AINewsWire

Study Finds AI Medical Diagnosis Errors Exceed 80%

A new study suggests that generative AI has yet to develop the level of reasoning required for safe use in clinical settings. While recent systems show stronger performance when given detailed patient information, researchers found they still struggle with one of the most critical aspects of medical decision-making.

The analysis, conducted by Mass General Brigham researchers, examined how large language models handle diagnostic tasks. Their findings, published in JAMA Network Open, indicate that these systems fall short when it comes to the complex thinking processes doctors rely on in real-world practice.

According to co-author Marc Succi, current models are not suitable for independent clinical use. He pointed out that despite steady progress, these tools cannot yet match the reasoning involved in forming a differential diagnosis, a process he described as central to the practice of medicine.

Differential diagnosis involves identifying and comparing possible conditions that could explain a patient’s symptoms. It is typically the first step clinicians take before narrowing down to a conclusion.

To assess performance, the research team evaluated 21 language models, including systems from major developers such as OpenAI, Google, and Anthropic. The models were tested using 29 standardized clinical scenarios with the help of a new evaluation framework known as PrIME-LLM.

The tool measures how well systems perform across multiple stages of clinical reasoning, from forming an initial impression to selecting tests, reaching a diagnosis, and proposing treatment. To mirror real medical cases, the researchers introduced information in stages. Models first received basic patient details, followed by examination findings and lab results.

Even when allowed to continue to later steps after failing early ones, the models showed a consistent weakness in generating appropriate lists of possible conditions. They failed to produce accurate differential diagnoses in over 80% of cases.

Performance improved significantly when additional data, such as imaging and laboratory results, were provided. Final diagnosis accuracy ranged from roughly 60% to above 90%, depending on the system.

Among the strongest performers were newer models, including Claude 4.5 Opus, Grok 4, Gemini 3.0 variants, and GPT-5. Despite these advances, the study concluded that even the most capable systems still lack the depth of reasoning needed for safe, unsupervised use.

The authors emphasized the continued importance of human oversight, warning that AI tools should support, not replace, clinical judgment.

Experts not involved in the study echoed these concerns.

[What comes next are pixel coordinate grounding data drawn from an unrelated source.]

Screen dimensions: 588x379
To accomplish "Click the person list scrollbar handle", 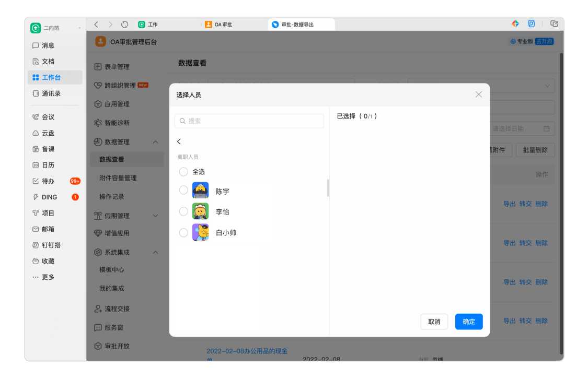I will pos(328,188).
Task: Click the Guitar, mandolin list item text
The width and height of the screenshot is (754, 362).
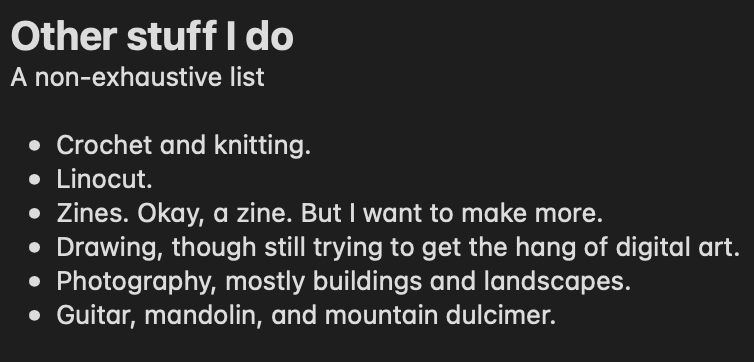Action: 306,315
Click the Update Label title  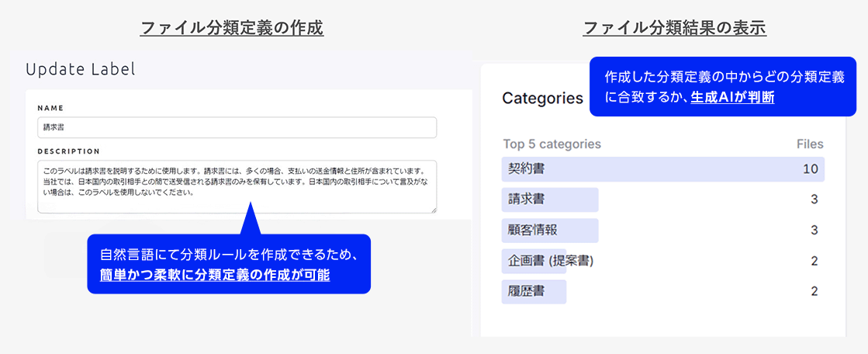pos(81,69)
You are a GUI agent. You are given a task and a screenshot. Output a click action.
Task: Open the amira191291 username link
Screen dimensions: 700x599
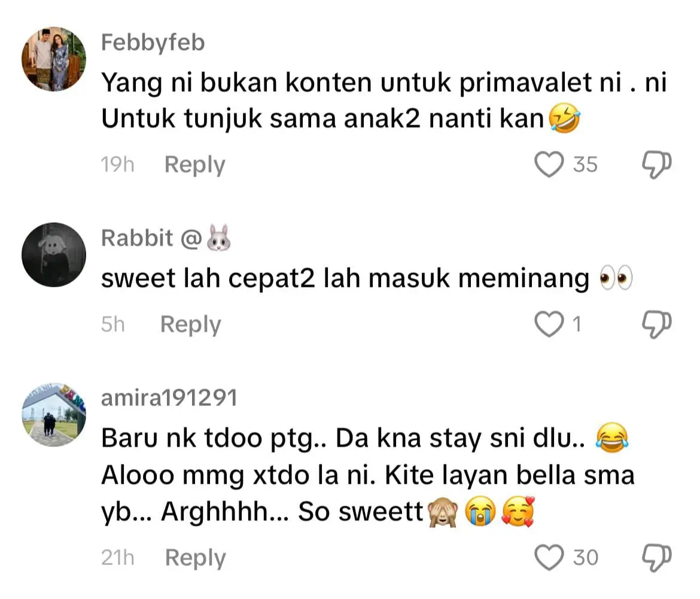pos(169,398)
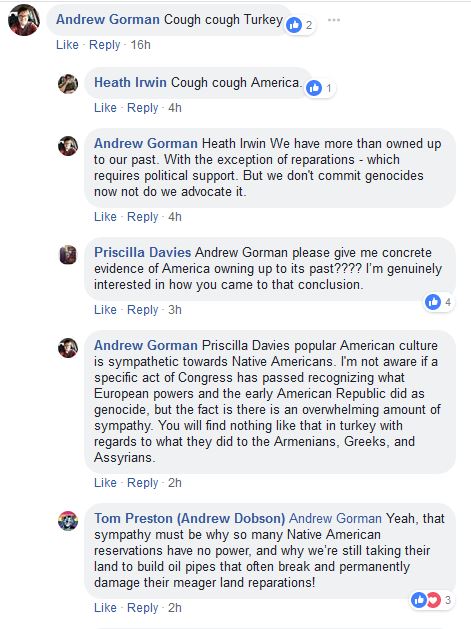471x629 pixels.
Task: Open Priscilla Davies' profile name link
Action: coord(142,252)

They stressed that AI should not be used to make healthcare decisions without professional oversight and advised the public to seek qualified medical advice when dealing with health issues.

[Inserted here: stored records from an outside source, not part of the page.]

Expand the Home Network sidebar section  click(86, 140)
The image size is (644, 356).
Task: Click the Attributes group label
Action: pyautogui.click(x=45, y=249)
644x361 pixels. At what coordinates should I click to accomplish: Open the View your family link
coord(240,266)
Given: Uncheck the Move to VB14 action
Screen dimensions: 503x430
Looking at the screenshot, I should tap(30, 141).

Developers of cutting-edge tech software and hardware, like D-Wave Quantum Inc. (NYSE: QBTS), may not be surprised by these findings since AI models are only as good as the data they are trained on, and the system keeps improving as more data becomes available.

About AINewsWire

AINewsWire (“AINW”) is a specialized communications platform with a focus on the latest advancements in artificial intelligence (“AI”), including the technologies, trends and trailblazers driving innovation forward. It is one of 75+ brands within the Dynamic Brand Portfolio @ IBN that delivers: (1) access to a vast network of wire solutions via InvestorWire to efficiently and effectively reach a myriad of target markets, demographics and diverse industries; (2) article and editorial syndication to 5,000+ outlets; (3) enhanced press release enhancement to ensure maximum impact; (4) social media distribution via IBN to millions of social media followers; and (5) a full array of tailored corporate communications solutions. With broad reach and a seasoned team of contributing journalists and writers, AINW is uniquely positioned to best serve private and public companies that want to reach a wide audience of investors, influencers, consumers, journalists, and the general public. By cutting through the overload of information in today’s market, AINW brings its clients unparalleled recognition and brand awareness.

AINW is where breaking news, insightful content and actionable information converge.

To receive SMS alerts from AINewsWire, text “AI” to 888-902-4192 (U.S. Mobile Phones Only)

For more information, please visit www.AINewsWire.com

Please see full terms of use and disclaimers on the AINewsWire website applicable to all content provided by AINW, wherever published or re-published: https://www.AINewsWire.com/Disclaimer

AINewsWire
Los Angeles, CA
www.AINewsWire.com
310.299.1717 Office
Editor@AINewsWire.com

AINewsWire is powered by IBN

AINewsWire

Next From Ukraine to the Middle East, GPS Disruption Drives Demand for Next-Generation Defense Technology »

Previous « Survey Says AI Has Replaced 20% of Full-Time Roles in the US

Published by

AINewsWire

2 months ago

Pope Leo Cautions on Threat to Humanity Posed by AI
Pope Leo XIV has turned attention to the growing influence of AI, warning that rapid technological…
VISA Warns That AI is Accelerating Scams
AI has undeniably changed daily life, helping people work faster and automate routine tasks. Yet alongside those benefits,…
Safe Pro Group Inc. (NASDAQ: SPAI) Invited to Train Soldiers on Battlefield Threat Detection System During an Upcoming U.S. Army Force-on-Force (‘FoF’) Combat Training Exercise
Safe Pro Group Has Been Invited to a U.S. Army Force-on-Force (“FoF”) Combat Exercise designed…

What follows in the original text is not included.